**EXERCISE INPUT**

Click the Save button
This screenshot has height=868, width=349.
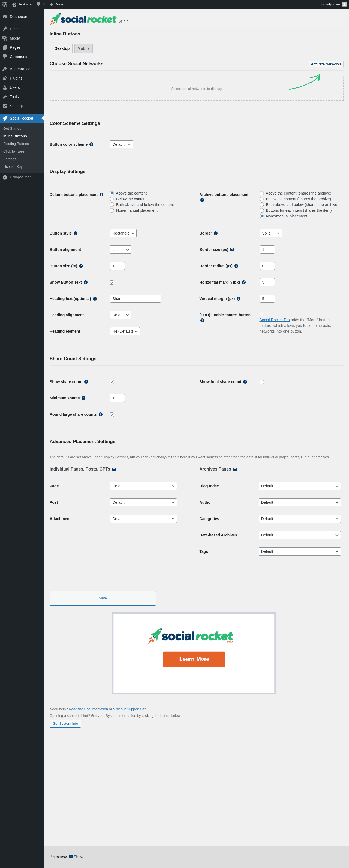tap(103, 598)
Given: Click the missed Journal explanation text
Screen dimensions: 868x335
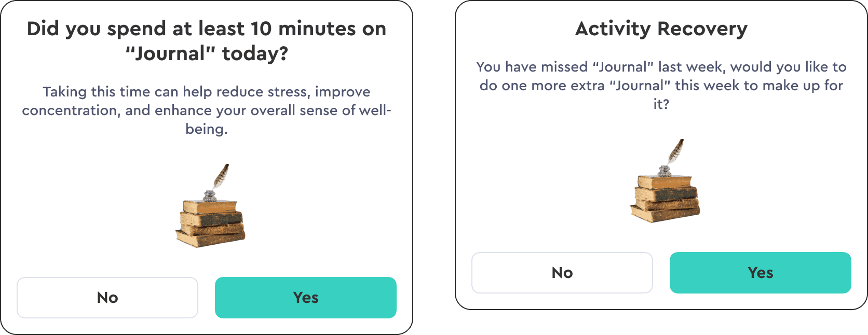Looking at the screenshot, I should (x=661, y=86).
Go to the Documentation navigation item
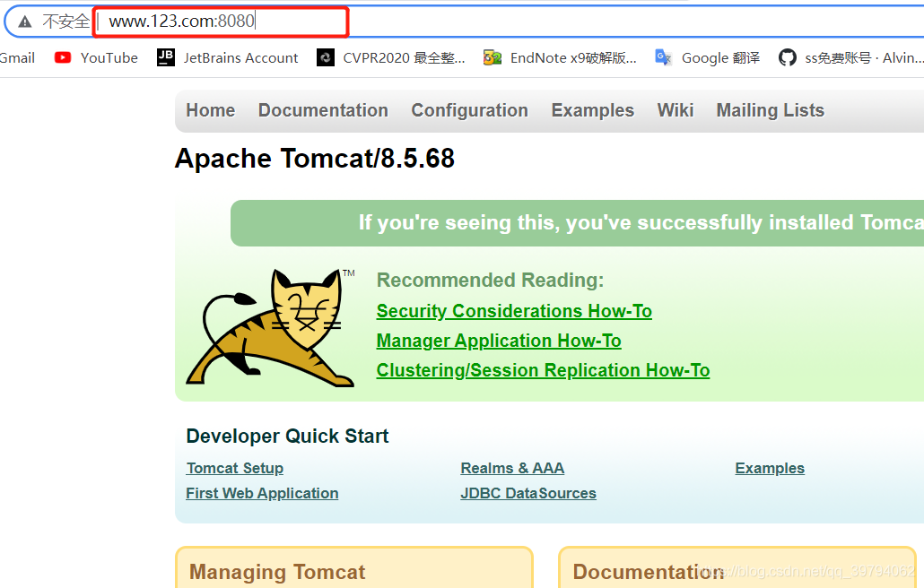This screenshot has width=924, height=588. [323, 110]
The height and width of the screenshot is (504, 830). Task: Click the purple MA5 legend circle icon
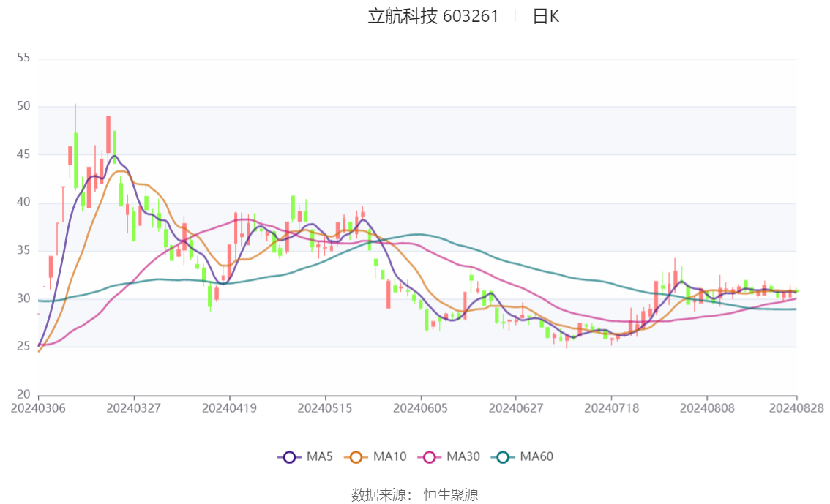coord(289,457)
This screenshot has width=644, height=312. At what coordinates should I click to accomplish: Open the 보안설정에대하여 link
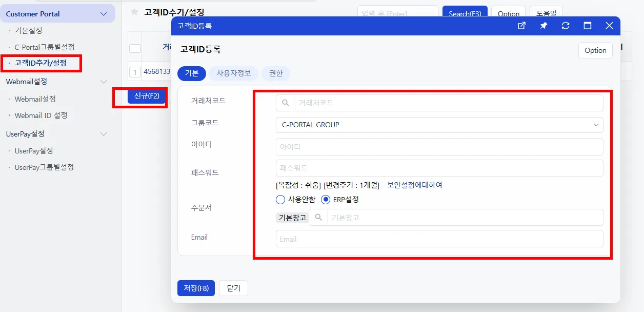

**DESCRIPTION OF THE TASK**
Each record needs to be reproduced exactly, and no image should be carried over.

**EXERCISE ANSWER**
Click the Save button
This screenshot has height=868, width=349.
tap(103, 598)
Given: Click the missed Journal explanation text
Screen dimensions: 868x335
Looking at the screenshot, I should (x=661, y=86).
Go to the Documentation navigation item
This screenshot has width=924, height=588. [323, 110]
The height and width of the screenshot is (504, 830). Task: Click the purple MA5 legend circle icon
coord(289,457)
This screenshot has width=644, height=312. At what coordinates should I click to accomplish: Open the 보안설정에대하여 link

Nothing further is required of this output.